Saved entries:
━━━
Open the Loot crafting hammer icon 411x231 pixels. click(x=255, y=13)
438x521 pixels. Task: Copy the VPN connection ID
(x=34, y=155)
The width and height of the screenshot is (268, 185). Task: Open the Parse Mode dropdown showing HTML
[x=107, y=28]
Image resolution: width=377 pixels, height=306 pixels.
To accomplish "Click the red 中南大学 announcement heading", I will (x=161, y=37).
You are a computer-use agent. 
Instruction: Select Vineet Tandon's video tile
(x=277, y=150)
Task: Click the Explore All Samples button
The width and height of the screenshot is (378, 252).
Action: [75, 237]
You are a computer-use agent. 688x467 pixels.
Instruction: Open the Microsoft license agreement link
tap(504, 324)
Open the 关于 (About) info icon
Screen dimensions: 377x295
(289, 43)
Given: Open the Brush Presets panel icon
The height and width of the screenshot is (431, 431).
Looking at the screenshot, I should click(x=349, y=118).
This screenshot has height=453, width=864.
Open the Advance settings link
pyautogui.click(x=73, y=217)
━━━
**ASSIGNMENT**: Reproduce all of the data exactly as given.

**TASK RESPONSE**:
Open the Loot crafting hammer icon 411x231 pixels. click(x=255, y=13)
438x521 pixels. Task: Copy the VPN connection ID
(x=34, y=155)
The width and height of the screenshot is (268, 185). Task: Open the Parse Mode dropdown showing HTML
[x=107, y=28]
Image resolution: width=377 pixels, height=306 pixels.
To accomplish "Click the red 中南大学 announcement heading", I will (x=161, y=37).
You are a computer-use agent. 
Instruction: Select Vineet Tandon's video tile
(x=277, y=150)
Task: Click the Explore All Samples button
The width and height of the screenshot is (378, 252).
Action: [75, 237]
You are a computer-use agent. 688x467 pixels.
Instruction: Open the Microsoft license agreement link
tap(504, 324)
Open the 关于 (About) info icon
Screen dimensions: 377x295
(289, 43)
Given: Open the Brush Presets panel icon
The height and width of the screenshot is (431, 431).
Looking at the screenshot, I should click(x=349, y=118).
This screenshot has height=453, width=864.
Open the Advance settings link
pyautogui.click(x=73, y=217)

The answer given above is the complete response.